Boston Red Sox
For the third act of his X.com play after Red Sox fans took him to task when Pete Alonso signed with the Orioles, Flemming said he was done with the platform.

Late Tuesday afternoon, with Major League Baseball free agency underway and Red Sox fans hoping for a splashy signing or two, Will Flemming took to the social-media platform X and raised their hopes.
Wrote Flemming, the Red Sox’ radio voice, from his eponymous account: “I believe the next 72 hours are going to make a lot of Red Sox fans smile. Wa[y], way too much chatter and info from people I respect.”
His tweet, at 4:22 p.m., was innocuous enough. But because of his role and connections within the team’s brain trust, it stirred antsy Red Sox fans into believing that something big was imminent.
Free agent slugger Pete Alonso was a seemingly turnkey fit with the power-needy club, but to sign the ex-Met, it would almost certainly require offering the kind of long-term, big-money contract for an established player that the Red Sox have abstained from over the last half-dozen years or so. So when ESPN’s Jeff Passan broke the news at just before 1 p.m. Wednesday that Alonso had signed a five-year, $155 million contract with the division-rival Orioles and it became clear that the Red Sox had essentially abstained again by making a reportedly smaller offer, Flemming found himself caught in a vortex of vitriol.
Red Sox fans were not smiling, as he had suggested they would be, but angry that a move for Alonso — which many had interpreted as something Flemming was suggesting would happen — did not occur. And of course, that was only amplified by X, the internet septic tank where mean-spiritedness is a feature, not a bug.
Just five minutes after Passan’s scoop, Flemming tweeted, “Twitter is a pretty reasonable place, huh? . . . I’m a liar! I have no credibility! Did I say they would sign Alonso? I did not. Did I say that I thought they would do things to make the team better? Yes I did. I stand by that.”

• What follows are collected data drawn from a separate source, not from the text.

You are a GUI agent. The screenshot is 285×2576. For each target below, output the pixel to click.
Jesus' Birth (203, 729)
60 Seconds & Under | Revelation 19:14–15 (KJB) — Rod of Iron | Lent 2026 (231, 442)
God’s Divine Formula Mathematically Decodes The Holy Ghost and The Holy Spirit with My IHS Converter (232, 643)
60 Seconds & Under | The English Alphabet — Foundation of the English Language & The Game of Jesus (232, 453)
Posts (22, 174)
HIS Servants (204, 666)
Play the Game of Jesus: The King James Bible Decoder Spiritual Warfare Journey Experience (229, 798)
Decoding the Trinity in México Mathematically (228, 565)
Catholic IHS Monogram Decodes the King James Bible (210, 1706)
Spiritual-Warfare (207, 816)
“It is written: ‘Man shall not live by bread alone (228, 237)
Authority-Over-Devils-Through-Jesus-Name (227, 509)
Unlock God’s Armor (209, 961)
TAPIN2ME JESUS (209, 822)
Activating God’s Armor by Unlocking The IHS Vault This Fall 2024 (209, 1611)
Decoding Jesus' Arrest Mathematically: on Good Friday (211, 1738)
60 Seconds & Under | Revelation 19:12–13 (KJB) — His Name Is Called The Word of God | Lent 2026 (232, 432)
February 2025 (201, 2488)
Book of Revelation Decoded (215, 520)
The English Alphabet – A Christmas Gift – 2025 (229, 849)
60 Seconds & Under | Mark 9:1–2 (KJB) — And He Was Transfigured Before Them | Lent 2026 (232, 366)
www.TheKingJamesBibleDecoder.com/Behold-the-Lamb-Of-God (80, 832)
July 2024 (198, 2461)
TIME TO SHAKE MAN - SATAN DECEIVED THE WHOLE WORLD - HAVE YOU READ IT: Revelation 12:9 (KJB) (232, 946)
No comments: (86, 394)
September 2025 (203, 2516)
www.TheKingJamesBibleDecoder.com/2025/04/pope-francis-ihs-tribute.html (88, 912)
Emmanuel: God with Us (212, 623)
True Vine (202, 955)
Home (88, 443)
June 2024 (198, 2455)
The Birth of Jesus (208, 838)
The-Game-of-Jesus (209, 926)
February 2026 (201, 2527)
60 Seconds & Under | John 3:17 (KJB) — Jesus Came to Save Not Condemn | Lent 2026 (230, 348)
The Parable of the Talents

A few hours later, Flemming added the third act of his X.com play, saying he was done with the platform.
“I’m all set with this platform. I will miss hearing from — and talking to — so many Red Sox fans and friends,” he wrote at 6:32 p.m. “But it has gotten so toxic and negative, it’s not really worth engaging. I thank all of you for being my friends on here and look forward to [talking] to you on the air.”
Friday morning, I caught up with Flemming, who, after a couple of days to clear his head, said he understood fans’ frustrations, but remained taken aback at becoming a lightning rod.
“I’ve been a part of Twitter back and forth plenty of times, just never anything like the acceleration of this one, the volume of it,’’ he said. “The real spitefulness behind all of it makes me believe so much of what you read about that site, and that so much of it is just not driven by real human beings.”
Flemming acknowledged that he wished he had not put the specific 72-hour timeframe in his tweet.
“Not to let nuance or facts get in the way, but anybody who reads my original post, I didn’t guarantee anything,” he said. “I didn’t say any one specific player would be signed.
“If there is anything to be learned, it’s that because I am connected to the team, because I talk to a lot of people who are in positions to have knowledge, even when I make a general statement about how I think good things are going to happen, people take that to mean I must know something’s happening immediately. And when it doesn’t, that must mean I’ve been gaslighting and lying to people.”
Flemming said he probably will still check X for the news-breaking, the site’s one redeeming value amid all the swill.
“I do respect that reporters post on there with things that are interesting that I probably should know about in real time-ish,’’ he said.
(This writer’s counterpoint: Everyone with a conscience should abandon the site, especially news-breaking reporters.)
Flemming said he understands that the frustrated responses from real Red Sox fans is a glimpse into the anxiety the fanbase feels while wondering when or if ownership and the front office will pay the going rate for established veteran stars again.
“There is definitely a collective desire among Red Sox fans for the team to do a little more, to get back to winning championships, to spend a little more,” he said. “I do think the level of vitriol in a reaction over one player speaks to the idea that people just really are hungry for a big swing from this club.”
He’s not predicting anything specific, and he’s certainly not posting it on X, let alone with a timeframe.
But he does believe the ballclub will make moves that have fans smiling, rather than rage-posting on social media.
“I still think that big move will happen,” he said, “but in its own different way. I still feel the same way about those sentiments. I think they’re going to make the team better. I think people will be happy.”